ふてい

ファーザーのふていのネタバレレビュー・内容・結末

ファーザー(2020年製作の映画)
4.0

このレビューはネタバレを含みます

父親の混乱を直接見せつけられたようで怖かった。アンソニー・ホプキンス激ヤバ。記憶の混濁を意識し始めるときの哀れさが特に辛かった。

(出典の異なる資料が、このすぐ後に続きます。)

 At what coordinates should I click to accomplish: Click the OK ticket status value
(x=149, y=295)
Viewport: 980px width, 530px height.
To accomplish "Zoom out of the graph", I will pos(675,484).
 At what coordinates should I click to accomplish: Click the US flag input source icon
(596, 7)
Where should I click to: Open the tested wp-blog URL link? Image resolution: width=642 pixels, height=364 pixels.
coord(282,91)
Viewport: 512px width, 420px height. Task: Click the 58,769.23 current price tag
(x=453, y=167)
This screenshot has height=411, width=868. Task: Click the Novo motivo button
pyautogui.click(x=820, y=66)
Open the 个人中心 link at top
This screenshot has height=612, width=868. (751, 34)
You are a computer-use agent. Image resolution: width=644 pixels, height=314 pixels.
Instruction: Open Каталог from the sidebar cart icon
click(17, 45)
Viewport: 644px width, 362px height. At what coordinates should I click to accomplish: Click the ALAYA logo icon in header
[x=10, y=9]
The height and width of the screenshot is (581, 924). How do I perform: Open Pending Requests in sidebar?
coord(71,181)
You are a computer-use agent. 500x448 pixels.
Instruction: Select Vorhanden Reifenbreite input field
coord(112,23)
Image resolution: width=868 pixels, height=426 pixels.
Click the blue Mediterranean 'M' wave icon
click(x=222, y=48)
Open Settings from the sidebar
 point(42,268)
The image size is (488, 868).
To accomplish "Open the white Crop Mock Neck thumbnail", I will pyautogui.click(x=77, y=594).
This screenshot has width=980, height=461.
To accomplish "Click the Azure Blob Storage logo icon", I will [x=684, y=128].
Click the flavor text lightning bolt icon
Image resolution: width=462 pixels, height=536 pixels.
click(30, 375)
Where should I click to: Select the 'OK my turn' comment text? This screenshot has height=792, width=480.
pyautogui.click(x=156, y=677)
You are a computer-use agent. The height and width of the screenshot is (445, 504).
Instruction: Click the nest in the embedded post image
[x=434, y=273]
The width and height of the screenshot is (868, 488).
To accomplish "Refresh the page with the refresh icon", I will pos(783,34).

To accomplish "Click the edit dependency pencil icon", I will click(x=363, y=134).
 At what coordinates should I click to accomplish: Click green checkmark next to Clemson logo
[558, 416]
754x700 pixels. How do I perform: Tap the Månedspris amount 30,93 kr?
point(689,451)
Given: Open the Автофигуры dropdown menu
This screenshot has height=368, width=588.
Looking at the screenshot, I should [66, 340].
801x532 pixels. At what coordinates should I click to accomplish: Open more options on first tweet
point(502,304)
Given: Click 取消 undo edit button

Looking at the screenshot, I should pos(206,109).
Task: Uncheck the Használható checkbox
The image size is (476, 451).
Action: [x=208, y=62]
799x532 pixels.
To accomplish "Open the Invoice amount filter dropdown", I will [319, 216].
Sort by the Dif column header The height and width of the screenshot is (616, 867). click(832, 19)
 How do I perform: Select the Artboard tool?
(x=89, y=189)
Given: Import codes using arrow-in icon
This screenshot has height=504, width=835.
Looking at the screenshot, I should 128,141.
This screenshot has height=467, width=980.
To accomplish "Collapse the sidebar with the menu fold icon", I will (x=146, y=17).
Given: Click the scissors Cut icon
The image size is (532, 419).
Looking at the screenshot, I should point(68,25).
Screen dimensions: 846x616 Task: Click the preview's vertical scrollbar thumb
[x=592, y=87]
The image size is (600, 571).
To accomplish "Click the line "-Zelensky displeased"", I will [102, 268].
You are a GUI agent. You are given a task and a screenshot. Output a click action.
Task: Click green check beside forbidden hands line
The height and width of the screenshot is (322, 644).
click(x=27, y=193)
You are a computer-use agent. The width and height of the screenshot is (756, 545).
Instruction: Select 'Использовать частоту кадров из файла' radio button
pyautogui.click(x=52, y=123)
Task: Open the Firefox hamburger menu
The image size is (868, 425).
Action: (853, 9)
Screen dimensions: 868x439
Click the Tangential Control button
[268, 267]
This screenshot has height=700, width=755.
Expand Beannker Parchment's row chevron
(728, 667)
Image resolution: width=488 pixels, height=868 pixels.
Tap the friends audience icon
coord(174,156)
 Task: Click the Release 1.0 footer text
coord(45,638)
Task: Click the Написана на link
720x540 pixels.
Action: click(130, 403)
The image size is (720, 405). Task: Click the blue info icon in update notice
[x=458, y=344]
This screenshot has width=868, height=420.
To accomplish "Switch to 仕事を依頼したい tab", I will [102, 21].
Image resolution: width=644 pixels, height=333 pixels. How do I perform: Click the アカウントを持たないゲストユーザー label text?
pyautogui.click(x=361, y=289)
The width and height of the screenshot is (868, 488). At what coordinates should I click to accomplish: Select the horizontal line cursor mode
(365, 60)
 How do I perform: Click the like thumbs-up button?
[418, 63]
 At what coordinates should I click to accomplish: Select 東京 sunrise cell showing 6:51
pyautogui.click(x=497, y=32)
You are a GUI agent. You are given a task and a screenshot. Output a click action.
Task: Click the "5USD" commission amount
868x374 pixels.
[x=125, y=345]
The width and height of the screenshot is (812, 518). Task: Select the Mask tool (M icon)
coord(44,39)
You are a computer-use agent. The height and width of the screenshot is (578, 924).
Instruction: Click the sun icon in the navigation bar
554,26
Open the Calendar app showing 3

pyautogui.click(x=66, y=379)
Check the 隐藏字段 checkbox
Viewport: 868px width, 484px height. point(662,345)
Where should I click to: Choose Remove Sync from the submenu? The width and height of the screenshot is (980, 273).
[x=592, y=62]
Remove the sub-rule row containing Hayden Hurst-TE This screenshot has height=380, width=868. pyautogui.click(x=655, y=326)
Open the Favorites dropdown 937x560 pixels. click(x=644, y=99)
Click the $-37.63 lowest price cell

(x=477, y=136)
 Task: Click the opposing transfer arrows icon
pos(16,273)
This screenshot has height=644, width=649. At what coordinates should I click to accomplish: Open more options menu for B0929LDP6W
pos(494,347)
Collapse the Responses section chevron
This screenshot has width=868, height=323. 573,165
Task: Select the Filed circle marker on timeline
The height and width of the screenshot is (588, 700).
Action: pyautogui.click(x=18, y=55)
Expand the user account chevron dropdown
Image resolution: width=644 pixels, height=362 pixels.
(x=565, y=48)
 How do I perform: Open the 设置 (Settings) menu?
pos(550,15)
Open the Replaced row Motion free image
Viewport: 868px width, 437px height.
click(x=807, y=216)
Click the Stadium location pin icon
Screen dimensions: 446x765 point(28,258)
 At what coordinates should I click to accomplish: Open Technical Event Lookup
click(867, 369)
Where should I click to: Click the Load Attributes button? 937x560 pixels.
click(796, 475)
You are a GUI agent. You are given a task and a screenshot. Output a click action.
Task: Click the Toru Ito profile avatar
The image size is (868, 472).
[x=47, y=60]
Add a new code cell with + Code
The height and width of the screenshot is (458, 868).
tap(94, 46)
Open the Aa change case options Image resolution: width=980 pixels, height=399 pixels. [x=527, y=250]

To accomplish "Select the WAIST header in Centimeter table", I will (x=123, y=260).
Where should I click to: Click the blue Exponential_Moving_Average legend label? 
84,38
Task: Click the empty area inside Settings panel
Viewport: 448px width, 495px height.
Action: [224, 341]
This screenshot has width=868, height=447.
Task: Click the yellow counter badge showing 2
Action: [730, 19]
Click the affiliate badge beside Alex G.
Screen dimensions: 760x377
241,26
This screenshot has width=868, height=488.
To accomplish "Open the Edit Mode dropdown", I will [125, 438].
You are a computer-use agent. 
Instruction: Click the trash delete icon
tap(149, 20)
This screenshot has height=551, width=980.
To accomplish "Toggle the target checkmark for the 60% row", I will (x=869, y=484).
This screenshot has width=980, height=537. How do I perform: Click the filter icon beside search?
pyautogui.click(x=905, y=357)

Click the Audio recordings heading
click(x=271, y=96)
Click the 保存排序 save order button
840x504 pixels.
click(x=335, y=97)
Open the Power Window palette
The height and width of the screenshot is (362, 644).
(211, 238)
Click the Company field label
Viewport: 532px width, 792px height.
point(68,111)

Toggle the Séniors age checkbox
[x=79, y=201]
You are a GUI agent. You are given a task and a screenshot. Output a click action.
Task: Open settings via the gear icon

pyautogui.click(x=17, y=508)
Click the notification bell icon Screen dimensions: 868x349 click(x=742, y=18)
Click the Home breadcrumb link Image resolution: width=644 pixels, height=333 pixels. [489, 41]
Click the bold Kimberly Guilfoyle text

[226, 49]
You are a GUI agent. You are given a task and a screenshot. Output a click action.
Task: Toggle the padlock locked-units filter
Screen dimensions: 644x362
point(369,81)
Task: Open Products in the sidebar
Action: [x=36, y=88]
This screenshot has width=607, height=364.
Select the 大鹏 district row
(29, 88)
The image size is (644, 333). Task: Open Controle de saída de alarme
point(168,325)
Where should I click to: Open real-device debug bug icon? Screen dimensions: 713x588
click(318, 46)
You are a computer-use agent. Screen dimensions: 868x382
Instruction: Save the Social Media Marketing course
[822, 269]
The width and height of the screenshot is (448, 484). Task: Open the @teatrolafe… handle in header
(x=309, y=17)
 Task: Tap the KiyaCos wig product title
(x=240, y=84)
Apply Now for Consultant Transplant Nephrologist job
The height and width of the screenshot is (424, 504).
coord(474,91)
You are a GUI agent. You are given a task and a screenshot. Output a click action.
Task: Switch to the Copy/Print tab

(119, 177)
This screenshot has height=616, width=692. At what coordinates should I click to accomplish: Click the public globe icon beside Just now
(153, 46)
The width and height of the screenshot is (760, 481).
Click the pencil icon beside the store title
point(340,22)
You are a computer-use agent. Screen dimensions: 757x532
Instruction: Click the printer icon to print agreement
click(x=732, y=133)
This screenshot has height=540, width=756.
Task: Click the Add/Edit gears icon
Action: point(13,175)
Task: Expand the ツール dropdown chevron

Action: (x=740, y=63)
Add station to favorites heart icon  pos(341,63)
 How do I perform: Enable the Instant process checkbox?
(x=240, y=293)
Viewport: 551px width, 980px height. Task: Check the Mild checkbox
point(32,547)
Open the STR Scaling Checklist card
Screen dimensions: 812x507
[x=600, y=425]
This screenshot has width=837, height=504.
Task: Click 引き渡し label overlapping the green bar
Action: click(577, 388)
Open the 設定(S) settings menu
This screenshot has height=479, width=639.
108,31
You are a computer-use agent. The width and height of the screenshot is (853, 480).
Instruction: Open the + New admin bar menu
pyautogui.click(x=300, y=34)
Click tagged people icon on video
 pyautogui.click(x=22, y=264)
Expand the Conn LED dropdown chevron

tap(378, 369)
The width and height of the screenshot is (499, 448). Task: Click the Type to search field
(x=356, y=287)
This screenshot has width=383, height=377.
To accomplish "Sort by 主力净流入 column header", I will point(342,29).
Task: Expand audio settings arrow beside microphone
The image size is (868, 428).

 父親は、自分の記憶がおかしくなっているなんて露ほども思わず、周りの人々が変なのだと信じて疑わない。その原因は、記憶の混濁に気付けずに正常に世界が進んでいるように思っているからであるが、それに加えて、プライドの高さと垣間見えるミソジニーがその勘違いに拍車をかけていると思う。
 父親は、娘や介護士の女性たちを小馬鹿にしたり強く当たるのに対して、自分よりも若くて力の強い男性にはしおらしさや怯えさえ見せている。そうした態度が、娘や介護士の発言を間違っているとする勘違いを正そうとしないのだ。
 このような性格は受け入れ難いもので嫌悪感しかない。しかし、それが社会に押し付けられた所謂「男らしさの呪い」によるものであると考えると、最後の幼児退行も含めて可哀想という思いが一番にきた。